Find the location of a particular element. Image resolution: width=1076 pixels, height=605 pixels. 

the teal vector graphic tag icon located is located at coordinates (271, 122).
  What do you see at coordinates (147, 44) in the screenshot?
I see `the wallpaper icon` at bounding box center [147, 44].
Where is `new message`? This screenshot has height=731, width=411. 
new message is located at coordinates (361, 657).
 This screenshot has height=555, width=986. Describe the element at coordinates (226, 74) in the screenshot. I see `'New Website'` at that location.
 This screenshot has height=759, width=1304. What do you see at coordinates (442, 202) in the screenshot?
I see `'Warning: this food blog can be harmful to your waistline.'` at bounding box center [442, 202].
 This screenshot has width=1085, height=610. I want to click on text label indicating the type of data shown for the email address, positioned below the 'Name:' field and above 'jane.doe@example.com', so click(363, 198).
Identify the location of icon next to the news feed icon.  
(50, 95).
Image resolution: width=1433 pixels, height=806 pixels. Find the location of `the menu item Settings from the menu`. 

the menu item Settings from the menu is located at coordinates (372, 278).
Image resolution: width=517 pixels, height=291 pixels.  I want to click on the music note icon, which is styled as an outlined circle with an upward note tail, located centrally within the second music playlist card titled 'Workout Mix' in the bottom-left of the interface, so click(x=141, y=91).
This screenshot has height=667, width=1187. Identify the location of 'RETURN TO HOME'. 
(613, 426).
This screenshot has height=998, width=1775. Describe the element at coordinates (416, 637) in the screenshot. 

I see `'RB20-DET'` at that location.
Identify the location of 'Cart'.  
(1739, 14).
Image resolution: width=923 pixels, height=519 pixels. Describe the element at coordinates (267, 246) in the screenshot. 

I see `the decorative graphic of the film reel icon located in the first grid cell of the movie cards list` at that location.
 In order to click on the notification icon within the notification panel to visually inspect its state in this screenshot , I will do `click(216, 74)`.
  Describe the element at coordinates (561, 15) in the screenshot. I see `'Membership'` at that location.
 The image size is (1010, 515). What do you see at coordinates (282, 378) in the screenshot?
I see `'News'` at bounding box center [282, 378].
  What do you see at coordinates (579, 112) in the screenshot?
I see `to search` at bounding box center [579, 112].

• Exercise prompt:
Can you rewrite all the records above with "Identify the location of" changed to "Locate" and nothing else altered?

• Answer to the exercise:
Find the location of a particular element. Image resolution: width=1076 pixels, height=605 pixels. 

the teal vector graphic tag icon located is located at coordinates (271, 122).
  What do you see at coordinates (147, 44) in the screenshot?
I see `the wallpaper icon` at bounding box center [147, 44].
Where is `new message`? This screenshot has height=731, width=411. 
new message is located at coordinates (361, 657).
 This screenshot has height=555, width=986. Describe the element at coordinates (226, 74) in the screenshot. I see `'New Website'` at that location.
 This screenshot has height=759, width=1304. What do you see at coordinates (442, 202) in the screenshot?
I see `'Warning: this food blog can be harmful to your waistline.'` at bounding box center [442, 202].
 This screenshot has width=1085, height=610. I want to click on text label indicating the type of data shown for the email address, positioned below the 'Name:' field and above 'jane.doe@example.com', so click(363, 198).
Locate icon next to the news feed icon.  
(50, 95).
Image resolution: width=1433 pixels, height=806 pixels. Find the location of `the menu item Settings from the menu`. 

the menu item Settings from the menu is located at coordinates (372, 278).
Image resolution: width=517 pixels, height=291 pixels.  I want to click on the music note icon, which is styled as an outlined circle with an upward note tail, located centrally within the second music playlist card titled 'Workout Mix' in the bottom-left of the interface, so click(x=141, y=91).
This screenshot has height=667, width=1187. Locate 'RETURN TO HOME'. 
(613, 426).
This screenshot has height=998, width=1775. Describe the element at coordinates (416, 637) in the screenshot. 

I see `'RB20-DET'` at that location.
Locate 'Cart'.  
(1739, 14).
Image resolution: width=923 pixels, height=519 pixels. Describe the element at coordinates (267, 246) in the screenshot. 

I see `the decorative graphic of the film reel icon located in the first grid cell of the movie cards list` at that location.
 In order to click on the notification icon within the notification panel to visually inspect its state in this screenshot , I will do `click(216, 74)`.
  Describe the element at coordinates (561, 15) in the screenshot. I see `'Membership'` at that location.
 The image size is (1010, 515). What do you see at coordinates (282, 378) in the screenshot?
I see `'News'` at bounding box center [282, 378].
  What do you see at coordinates (579, 112) in the screenshot?
I see `to search` at bounding box center [579, 112].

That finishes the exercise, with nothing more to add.